1√

127 12 1
                                    

Godzina 7:50

-Tato możesz się pospieszyć?- Pospieszałem ojca.

-Jacob jeśli będę jechał szybciej to dostane mandat. -A od kiedy ci się tak do szkoły spieszy?- dodał po chwili.

To, że może musze spisać prace domową + Grace na mnie czeka?

- Nie chce być spóźniony- Uśmiechnęłem się.

Kilka minut później wysiadłem z auta i ruszyłem w stronę budynku.

-Jacob- Krzyknęła dziewczyna skacząc na mnie.

-Grace- Powiedziałem obejmując mocno.

--------------------

Szedłem przez korytarz, nudziło mi się więc wyciągnąłem z kieszeni telefon. Aż nagle wpadłem na kogoś.

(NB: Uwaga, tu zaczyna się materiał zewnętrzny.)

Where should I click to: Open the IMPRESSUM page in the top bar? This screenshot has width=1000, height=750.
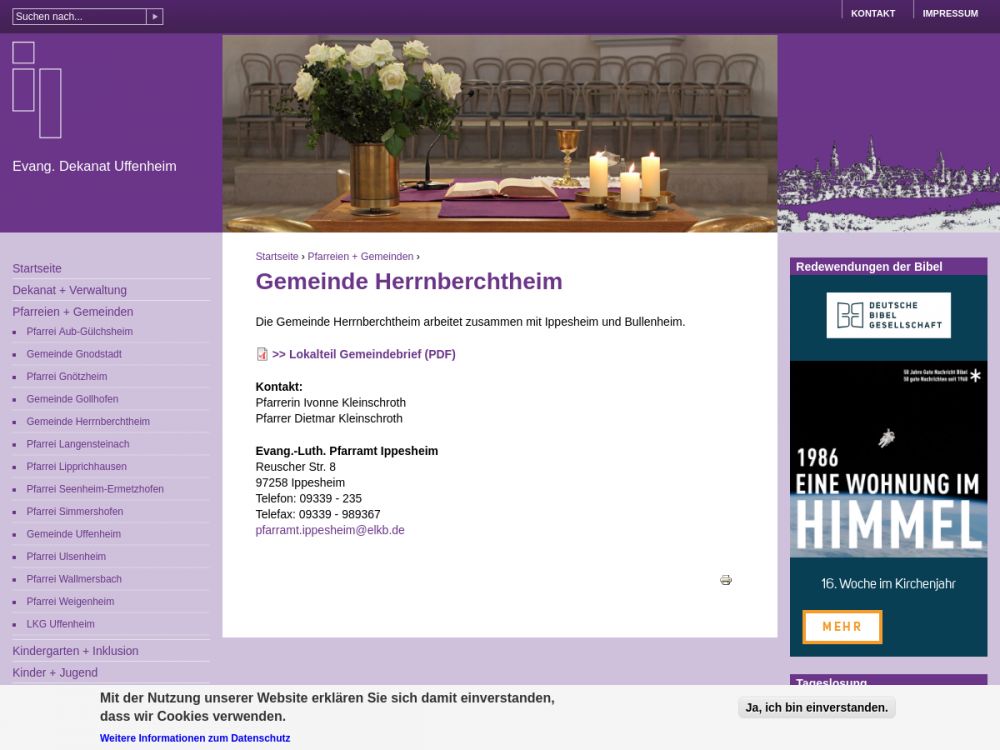tap(950, 14)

-Uważaj jak chodzisz sieroto- Wydarłem się, po chwili spojrzałem na dziewczynę, ona wygląda jak taka typowa kujonka. Włosy związane w rozpadającego się warkocza, okulary, różowy sweterek.

-Przepraszam ja nie chciałam- Odpowiedziała cicho dziewczyna.

-Nie, przepraszam to moja wina. To ja Szedłem jak pokraka- Podałem dziewczynie rękę żeby wstała.

Dziewczyna chwyciła moją dłoń i wstała.

- jeszcze książka- dodałem, po czym podniosłem przedmiot.

-Dziękuję- zaśmiała się.

-Jesteś tu nowa? Nigdy cię tu nie widziałem.

-Nie dawno przeprowadziłam się z New Yorku.

-Z takiego super miejsca tu? -Spytałem zdziwiony.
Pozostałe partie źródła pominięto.